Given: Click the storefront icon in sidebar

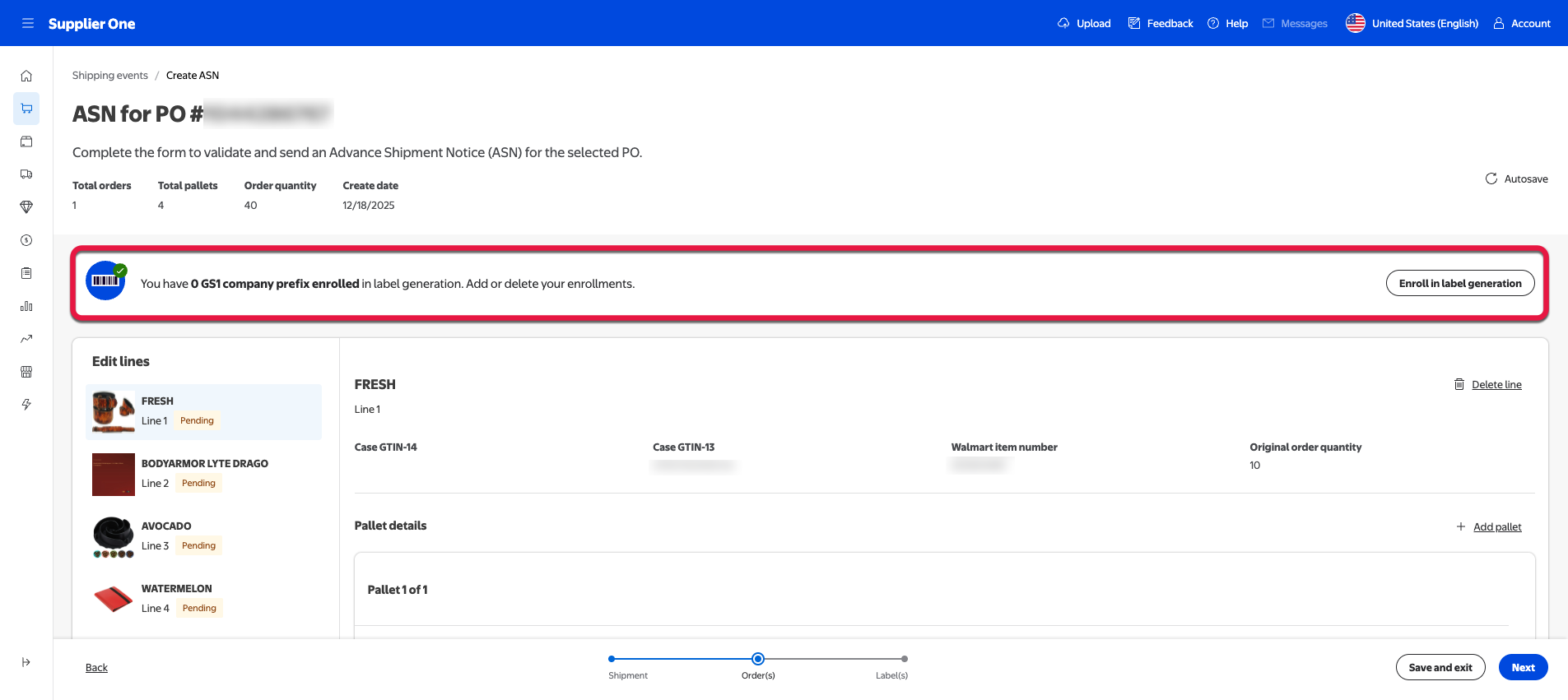Looking at the screenshot, I should (x=26, y=372).
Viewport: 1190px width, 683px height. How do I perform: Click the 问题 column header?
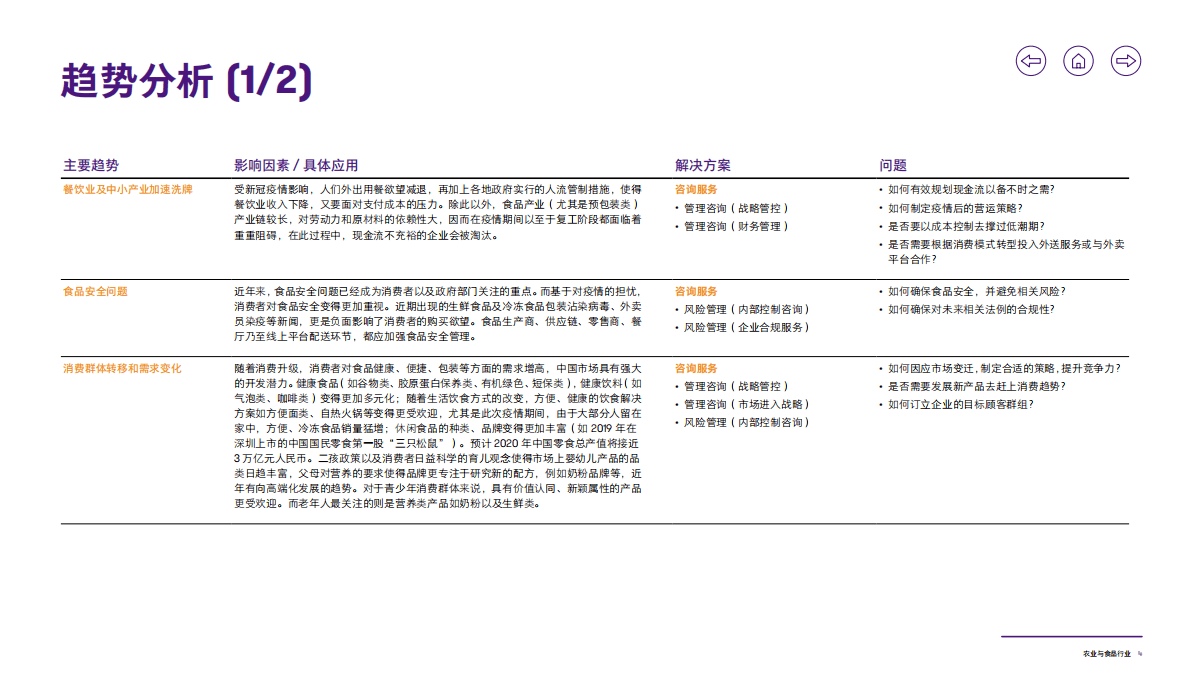pos(893,165)
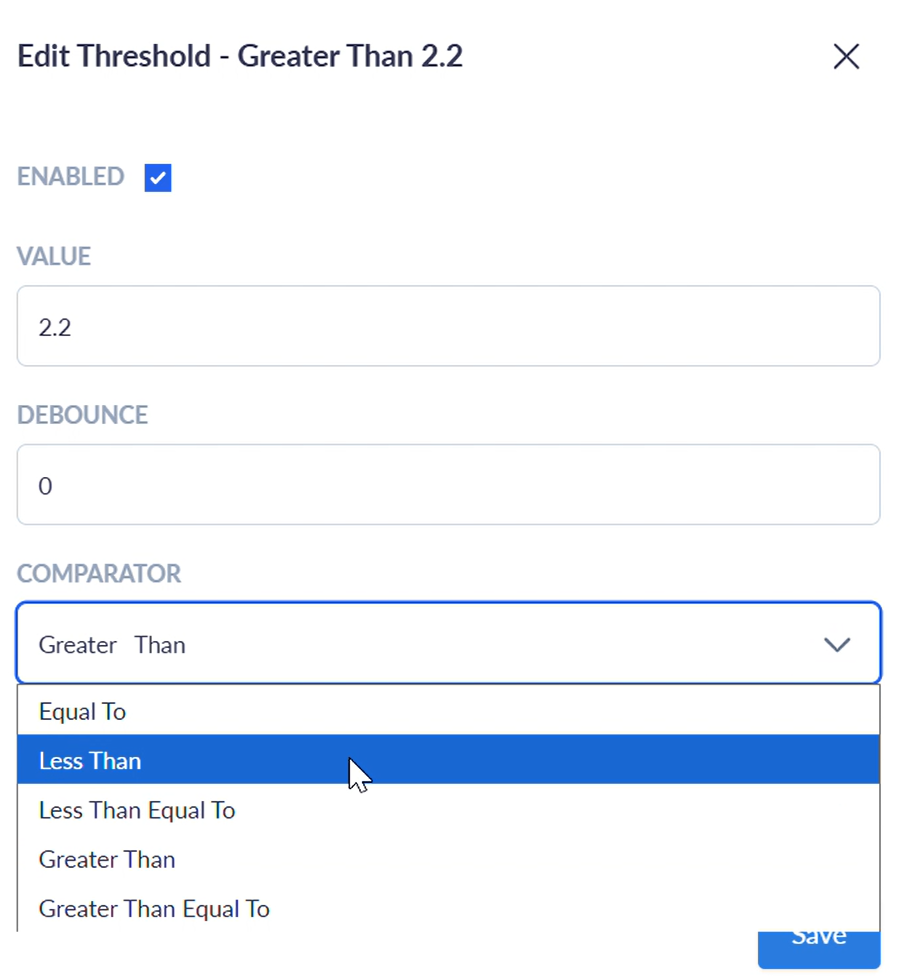Click the checkmark icon beside Enabled

158,178
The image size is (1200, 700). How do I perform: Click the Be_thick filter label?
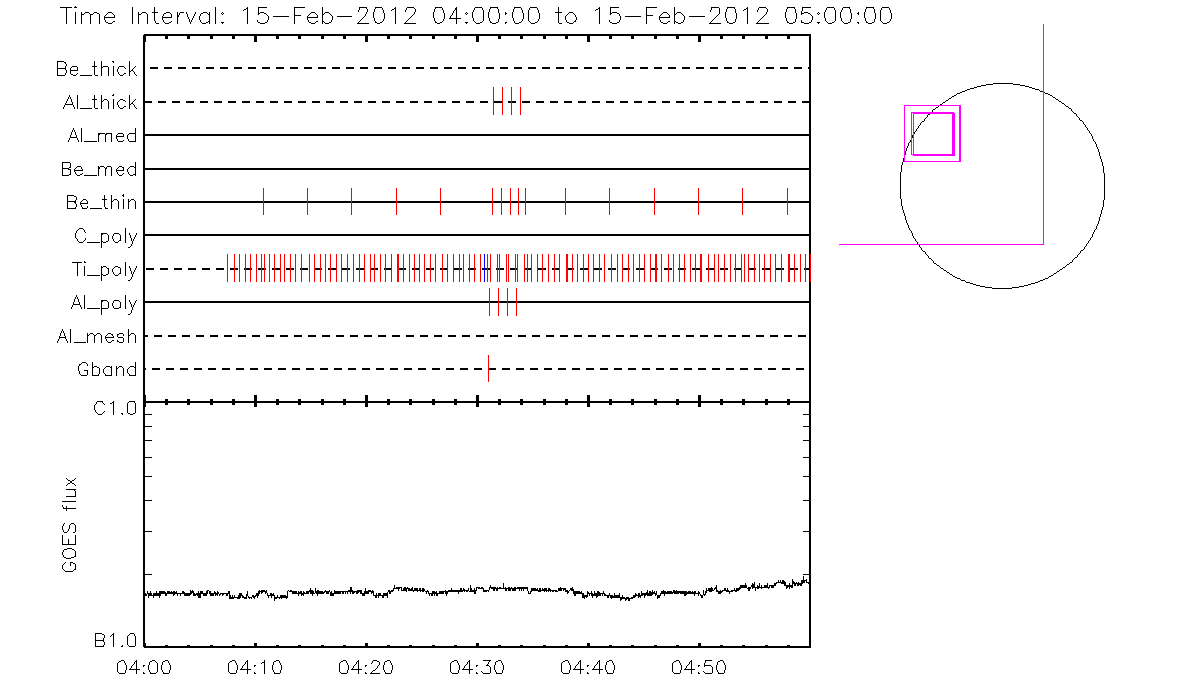(x=97, y=69)
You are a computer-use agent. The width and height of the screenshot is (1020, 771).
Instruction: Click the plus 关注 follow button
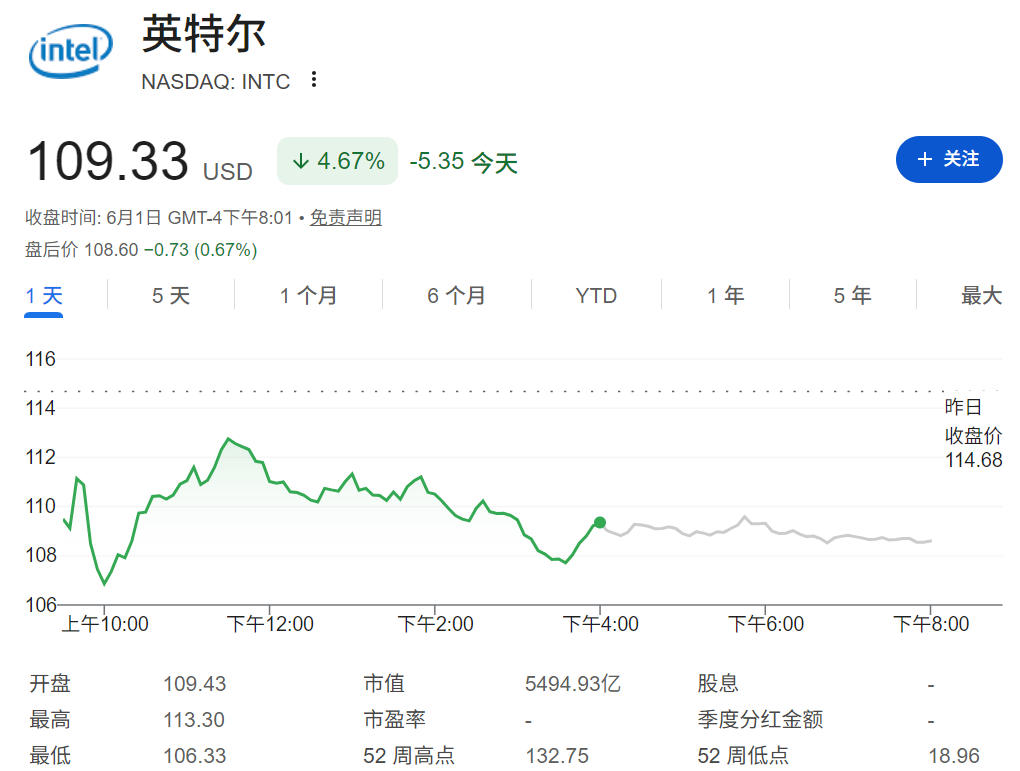pos(948,159)
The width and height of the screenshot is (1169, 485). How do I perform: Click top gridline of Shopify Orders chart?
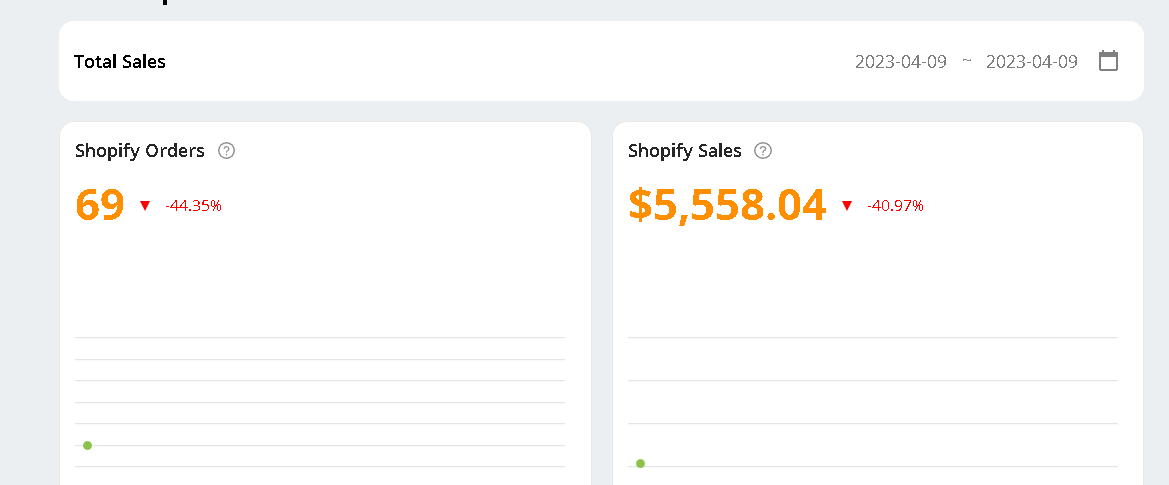[320, 338]
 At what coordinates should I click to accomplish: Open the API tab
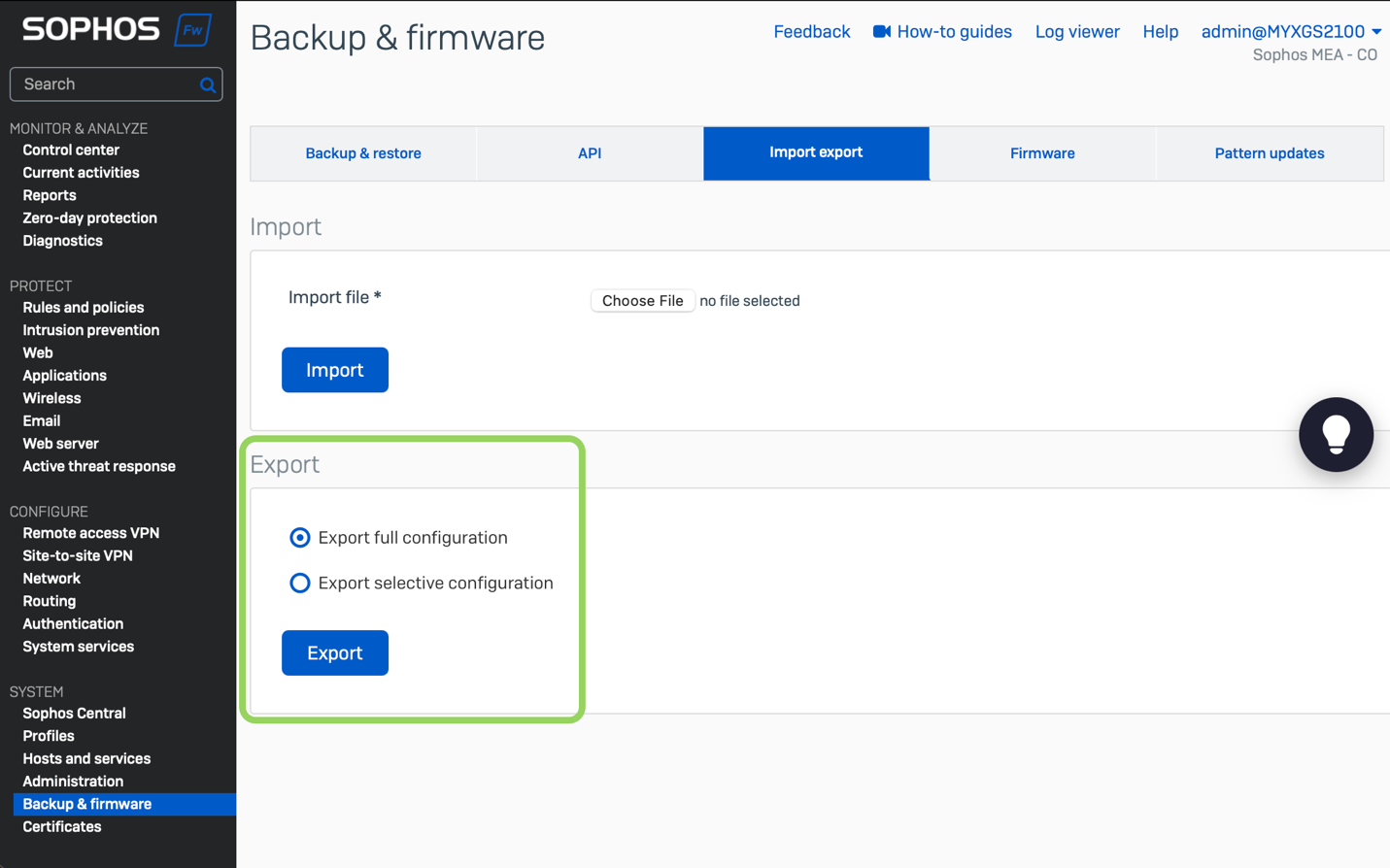[590, 153]
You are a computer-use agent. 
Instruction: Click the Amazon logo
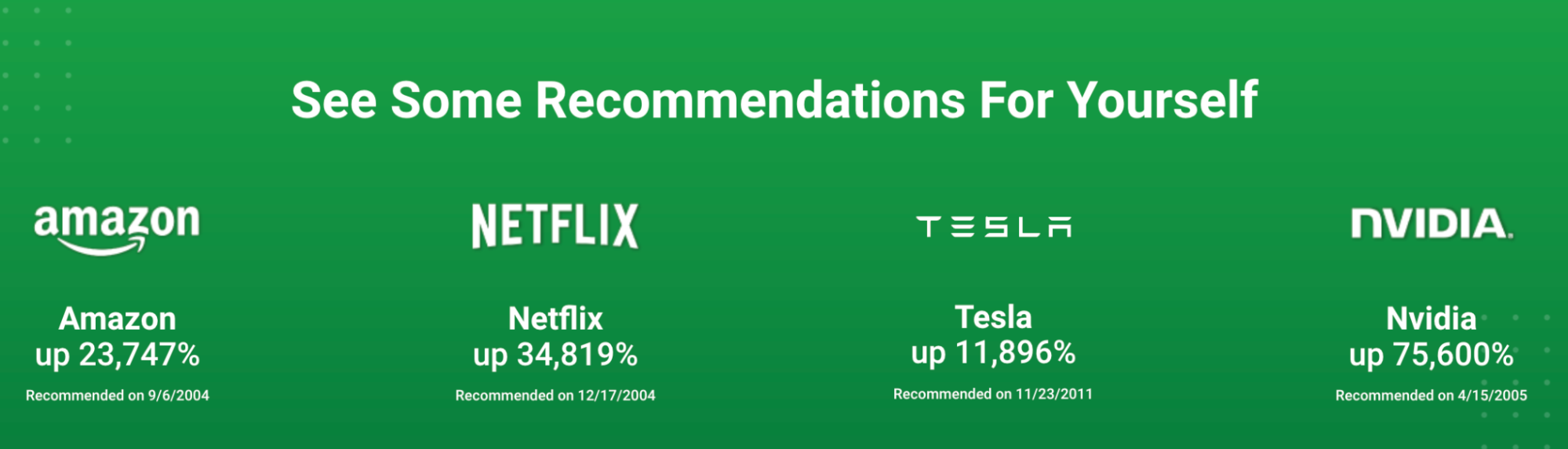tap(117, 228)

**WHAT IS EXPECTED:** Across the listing, count every line with "agent" in it and give the number only.

**REPLY:** 2